La mutualisation des raisonnements énergétiques à l’échelle de l’îlot entraîne le raccordement des programmes à un dispositif thermique commun et stable, qui couvre ainsi les besoins de manière optimum et responsable :
- En base, la production de chaud/froid combiné locale. Elle permet la valorisation des énergies fatales directement produites à l’échelle de chaque bâtiment. Le stockage centralisé ou décentralisé favorise ces échanges.
- En complément, la valorisation des énergies renouvelables et de récupération disponibles in situ (géothermie, chaleur des eaux usées, etc.).
- Enfin, en appoint voire en secours, une fourniture d’énergie plus traditionnelle qui contribue à compléter et sécuriser le système énergétique. Les constructions actuelles sont généralement très performantes énergétiquement à travers leur orientation solaire, leur morphologie, leurs enveloppes, leur inertie et leur système technique propres. Elles requièrent néanmoins des « pics » d’appels de puissance, selon la rigueur du climat en hiver ou les fortes périodes de chaleur en été. L’appoint est utilisé pour faire face à ces besoins.
La diversité des surfaces raccordées au réseau d’énergie (logements, bureaux, équipements publics, hôpitaux, etc.) implique la non-simultanéité des puissances appelées. Ce phénomène entraîne un effet de foisonnement des puissances : la puissance maximale appelée au niveau des centrales de production est toujours inférieure à la somme des puissances maximum appelées au niveau des postes d’abonnés. Cet effet limite les investissements nécessaires à la réalisation des projets.
Bâtiments neufs vs bâtiments existants : une complémentarité d’excellence
Selon les opérations, il peut également être opportun d’ouvrir l’écosystème énergétique à des bâtiments existants et d’envisager ainsi la mutualisation plus large des raisonnements énergétiques :
- Un abonné de type « bâtiment existant », et donc énergivore, est chauffé par l’intermédiaire d’émetteurs à haute température (radiateurs en fonte). Au-delà de la puissance appelée par celui-ci, cet abonné requiert des niveaux de température importants (au minimum 90°C en plein hiver) qui doivent être fournis par le réseau de distribution.

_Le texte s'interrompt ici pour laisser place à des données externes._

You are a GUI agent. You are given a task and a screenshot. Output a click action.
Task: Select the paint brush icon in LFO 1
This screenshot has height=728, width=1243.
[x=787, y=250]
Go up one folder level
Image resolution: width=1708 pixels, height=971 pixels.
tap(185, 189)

- Un abonné correspondant à une « construction neuve », et donc peu déperditive, peut être chauffé par des émetteurs à basse température (planchers chauffants, radiateurs à basse température, etc.). Le réseau d’énergie fournira dans ce cas la puissance requise, dans des conditions de températures plus souples (50°C en général peut suffire).
Des cascades écologiques entre abonnés – les retours des bâtiments anciens alimentant les bâtiments neufs – permettent le développement et l’optimisation des infrastructures énergétiques sans augmenter le débit dans les réseaux, avec à la clé un investissement optimisé et maîtrisé.
La chaîne énergétique apportée par les réseaux permet au final une optimisation et une sécurisation technico-financière en termes de production, de distribution et d’utilisation énergétique.